Taxidermist schrieb:


> Der 40er hat doch bestimmt 200-250gr.?



Mit Schachtel knapp 300g.



Georg Baumann schrieb:


> Ok, mein erster INvincible ist total zerbissen, mehrfach mit Nagellack geflickt und am Ende ist dann auch tatsächlich bei einem Felskontakt die Tauchschaufel rausgebrochen.



Wieder was gemeinsam, nur wars bei meinem Betonkontakt.  Ich hab mir dann ja ne Ersatzschaufel gesägt und die gebrochene  ausgetauscht.
Die alte ging tatsächlich relativ einfach raus. Hatte bis dato aber anstandslos gehalten.  Die neue hab ich mit Zwei-Komponenten-Kleber fixiert, die hält immer noch. Nur Haken und Sprengringe hab ich getauscht. Deshalb kam das Ersatzmodell bisher auch noch nicht zum Einsatz.

Kann mich also bei meinen Nils Mastern weder über Haltbarkeit noch Fängigkeit beschweren. 

Meine Wobbler sind aber auch vom letzten Jahrtausend und wurden in DM bezahlt. 



Georg Baumann schrieb:


> 40er werden angeblich inzwischen für rund 200 Euro gehandelt,



Bei Ukko-Sammlern scheint das Jahr 2004 ne besondere Rolle zu spielen.  Was danach kam scheint weniger gefragt zu sein.

Gibt es ja ähnlich auch bei der ABU-Ambassadeur, dass da  bestimmte Modelle nach nem Stichtag  trotz "made in Sweden" nicht mehr gefragt sind.



jkc schrieb:


> Ich sag Mal so, als Sammler muss man beide haben, als Angler nicht



Jeder sollte die Köder haben, denen er vertraut.
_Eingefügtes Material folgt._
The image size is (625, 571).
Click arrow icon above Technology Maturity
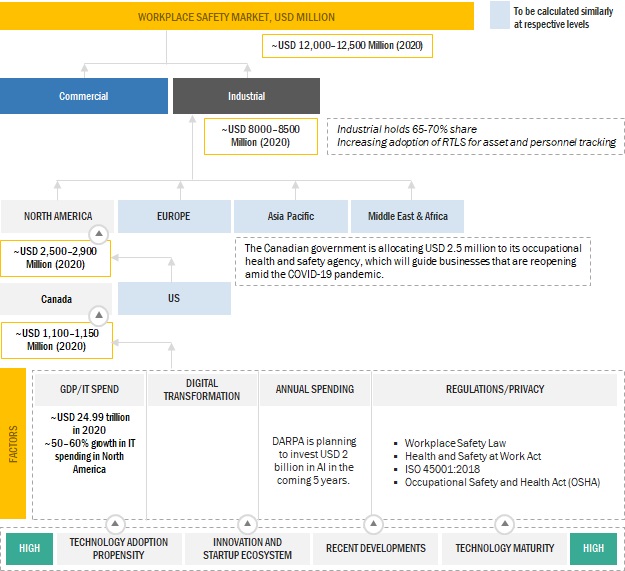click(x=503, y=523)
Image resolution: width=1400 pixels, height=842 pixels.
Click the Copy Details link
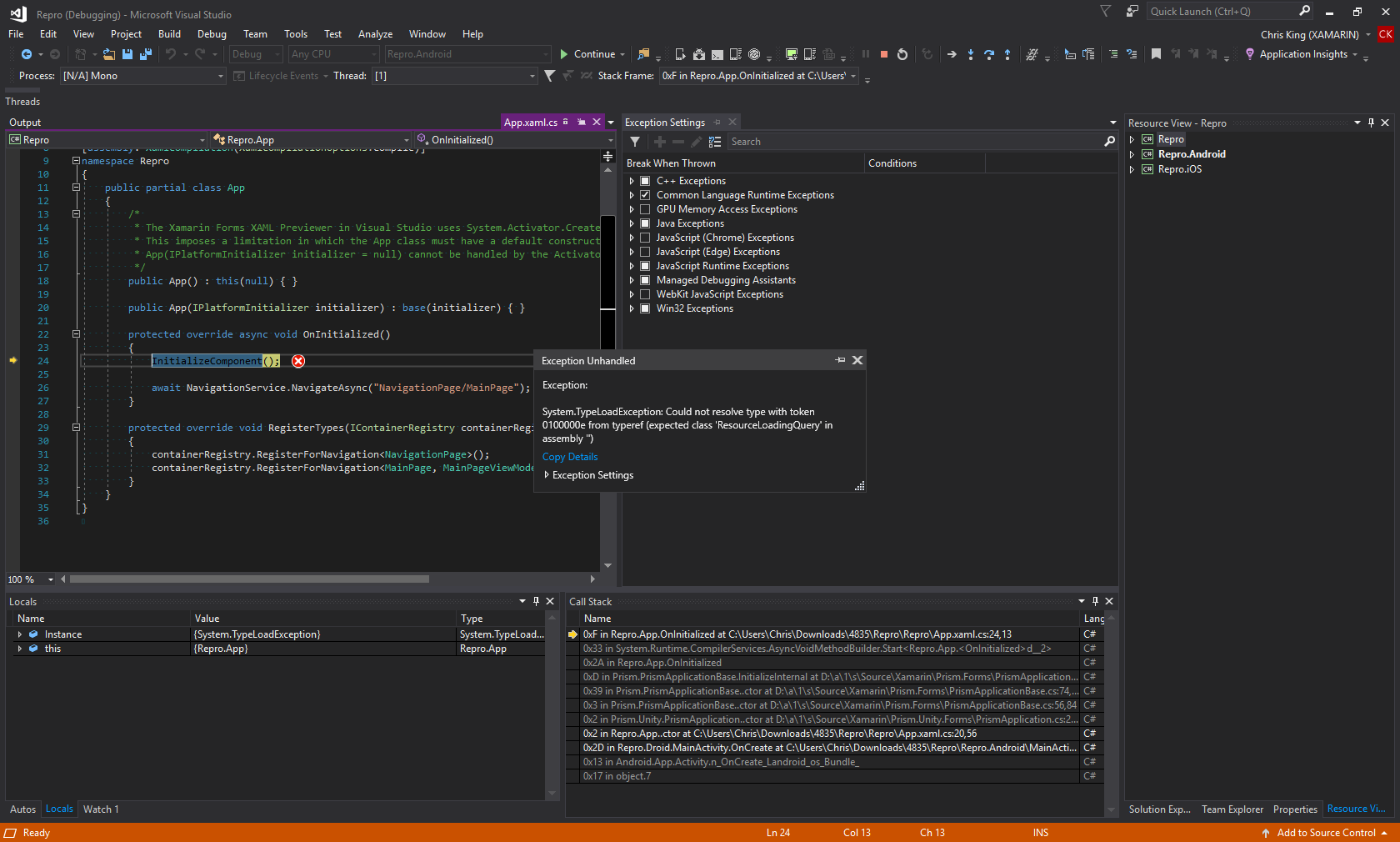pos(570,457)
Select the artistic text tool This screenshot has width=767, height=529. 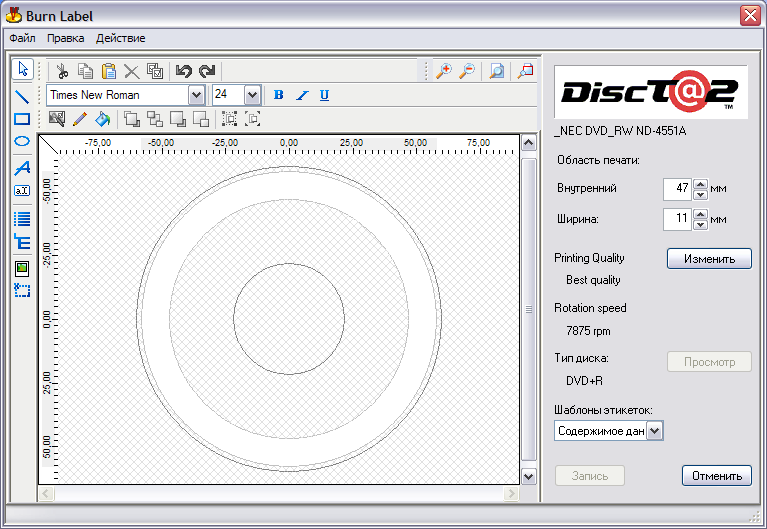tap(22, 167)
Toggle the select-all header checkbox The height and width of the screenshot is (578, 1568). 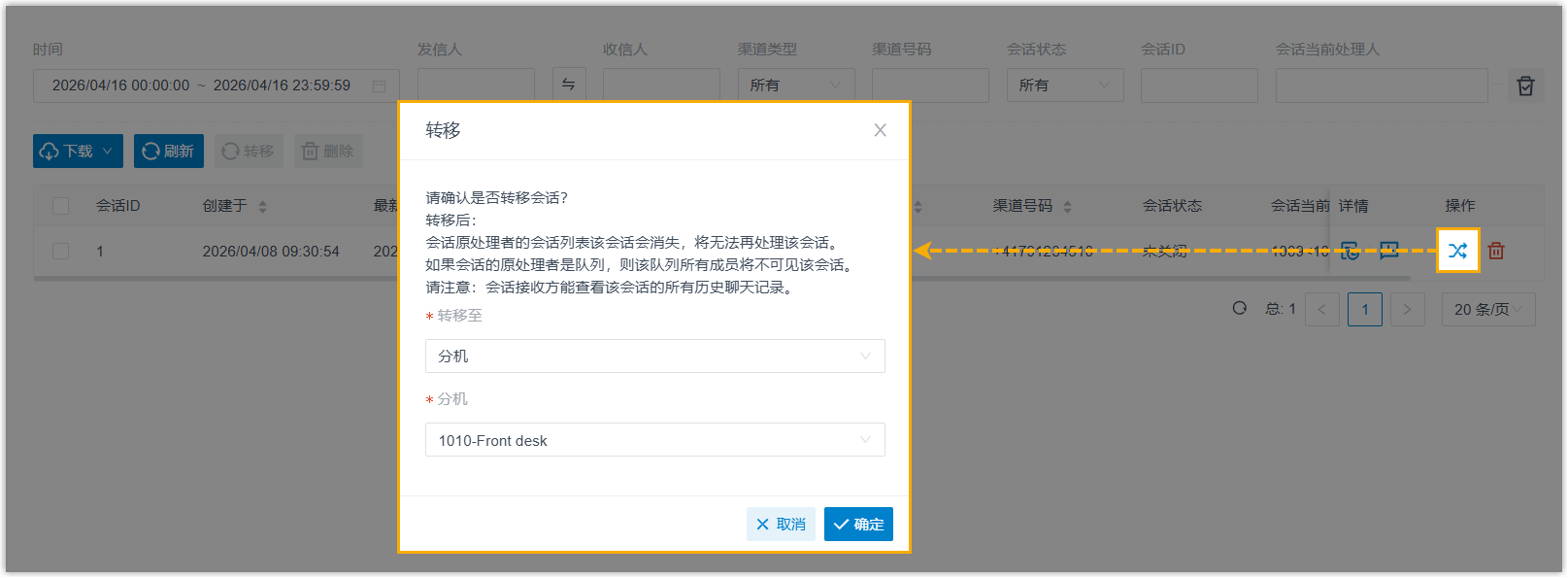(x=61, y=206)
Die jüngere Generation wird beim Namen Turunen aber wohl eh eher an Symphonic Metal als an Wobbler denken.


----------



## jkc (26. November 2019)

Moin Georg, online gekauft ja, trotzdem denke ich, dass es Originale waren, zumindest deutet nichts auf Fälschungen hin und ich habe gleiches auch bei Ködern von anderen Anglern gesehen, die mit ziemlicher Sicherheit andere Quellen als ich hatten.
Die erwähnten 12cm NM waren zweifelsfrei originale, da sie direkt vom Hersteller kamen.
Das mit den Fälschungen höre ich immer wieder, jedoch kenne ich bisher keine, Nachbauten mit annähernd gleicher Formgebung natürlich, aber wirkliche Fälschungen bei denen es mehr als einen Blick braucht die zu erkennen eben nicht.
Die Ukkos müssten inzwischen über 10 Jahre alt sein, die erwähnten NM aus aktueller Produktion der letzten 2 Jahre.

Grüße JK


----------



## Georg Baumann (26. November 2019)

@jkc: fishhawk hat's ja schon sehr treffend gesagt - jeder sollte die Köder nehmen, denen er vertraut. Sind halt Holzwobbler, die sind nicht alle 100prozentig gleich. Natürlich muss generell die Qualität und die Fängigkeit passen. Das ist bei den allermeisten modernen Hartplastikködern der Fall. Die versprühen aber für mich nicht soviel Charme. Wenn Du Dir den Film anguckst, siehst Du ja, wie die bei Nils Master produzieren: Uralte Drechselmaschinen, die in einer alten Schule stehen. Das Testbecken steht auf dem Dachboden. Altmodischer geht's echt nicht - ich finde das einfach nur kultig. Kam mir damals vor wie bei Astrid Lindgren, auch wenn's in Finnland und nicht in Schweden war. Hab' nur drauf gewartet, dass gleich Pipi ums Eck biegt ...


----------



## fishhawk (26. November 2019)

Hallo,



Georg Baumann schrieb:


> Die versprühen aber für mich nicht soviel Charme.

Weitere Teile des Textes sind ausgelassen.